Fashion Revolution was founded by Carry Somers and Orsola de Castro in the wake of the Rana Plaza disaster in 2013. We have grown to become the world’s largest fashion activism movement, mobilising citizens, brands and policymakers through research, education and advocacy.

We are a global movement of people who make the fashion industry work. We are the people who wear clothes. And we are the people who make them.

We are designers, academics, writers, business leaders, policymakers, brands, retailers, marketers, producers, makers, workers and fashion lovers. We are the industry and we are the public. We are world citizens. We are Fashion Revolution.



A global fashion industry that conserves and restores the environment and values people over growth and profit.

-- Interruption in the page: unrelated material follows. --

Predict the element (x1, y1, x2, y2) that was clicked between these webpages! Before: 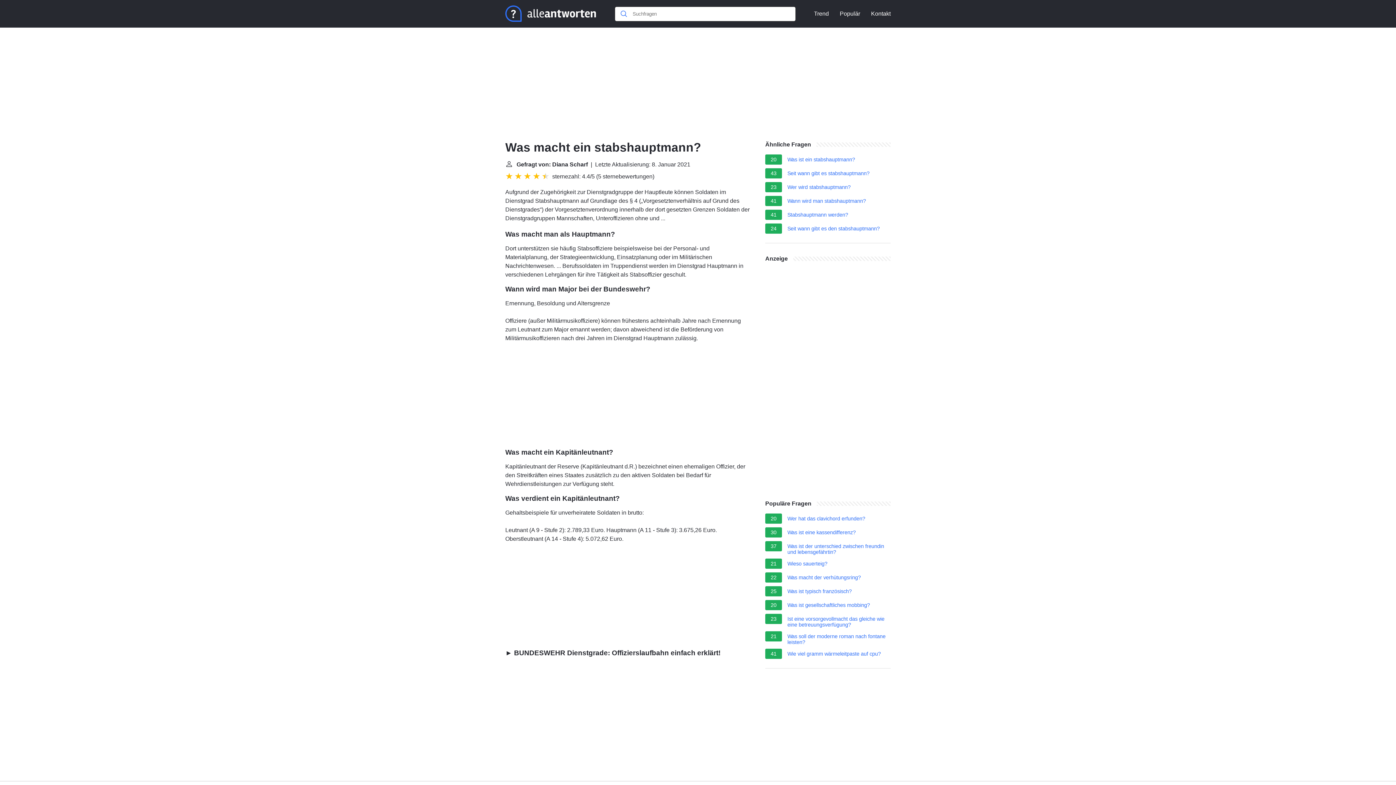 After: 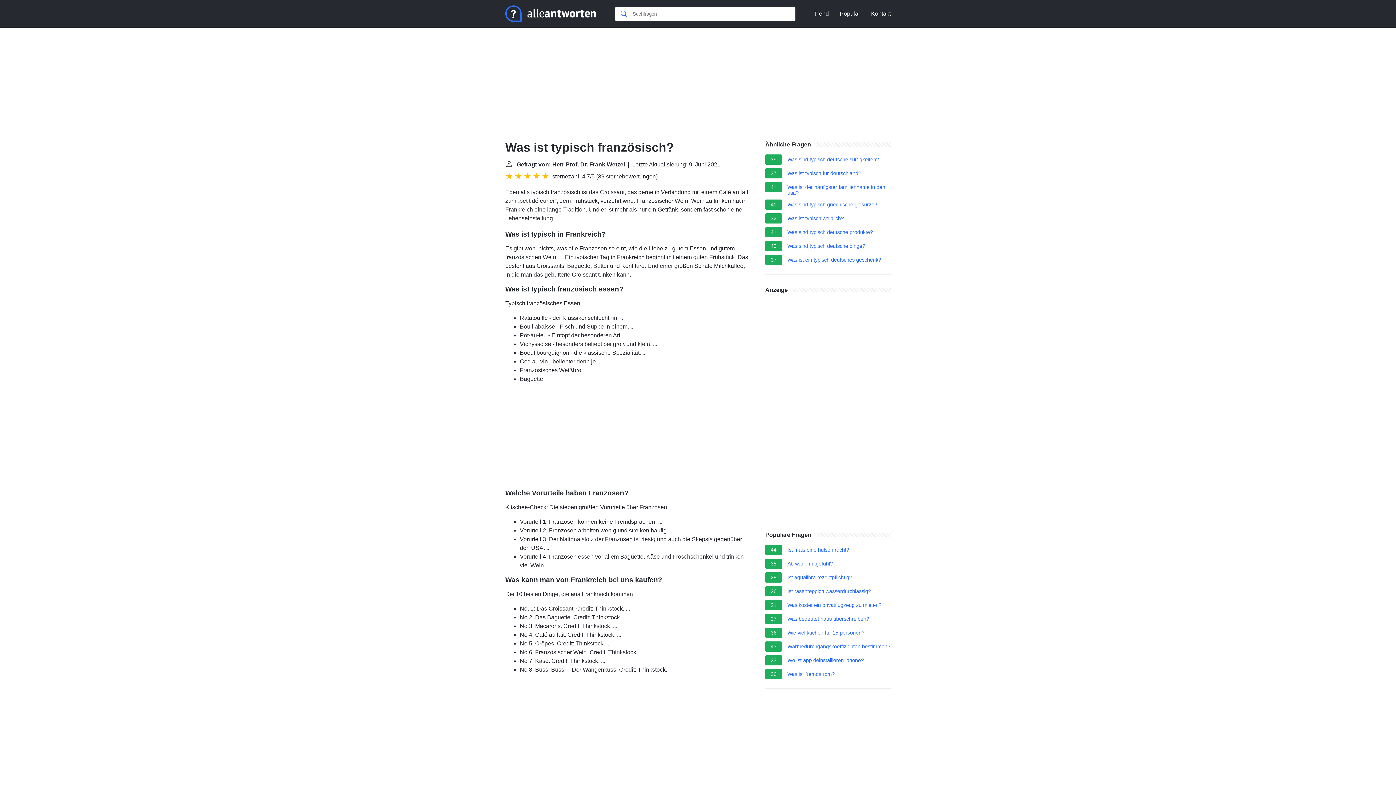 Action: label: Was ist typisch französisch? bbox: (787, 588, 852, 596)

  • An end to human and environmental exploitation in the global fashion industry
  • Safe, dignified working conditions and living wages for all people in the supply chain
  • Redistributed and more equal balance of power across the global fashion industry
  • A bigger and stronger labour movement in the global fashion industry
  • A global fashion industry that works to conserve precious resources and regenerate ecosystems
  • A culture of transparency and accountability across the value chain
  • An end to throwaway culture and shift to a system where materials are used for much longer and nothing goes to waste
  • Heritage, craftsmanship and local wisdom are recognised and valued


Image: Fashion Revolution Berlin


  • Raise public awareness and educate people about the systemic challenges facing the global fashion industry
  • Build a diverse movement, mobilise communities and bring people together around the world to take collective action
  • Help people understand the impacts of their clothes and how they can influence the global fashion industry
  • Collaborate with artists and activists to reframe powerful narratives embedded in the culture of fashion
  • Create tools for people to use their voice and make changes in their personal lives and work
  • Inspire people to consume less, value quality and take better care of their clothes
  • Provide a platform that enables more visibility and fewer barriers between consumers and producers


  • Conduct research that shines a light on the social and environmental impacts of the global fashion industry
  • Highlight where the industry is moving too slowly and push for faster change
  • Influence brands and retailers to change through consumer pressure
  • Incentivise and promote transparency and accountability across the supply chain


  • Advocate for policy changes and influence governments to play a more active role in better enforcing laws and regulating the industry


Fashion Revolution strives to be action-oriented and solution focused. Rather than making people feel guilty, we help them recognise that they have the power to do something to make positive change.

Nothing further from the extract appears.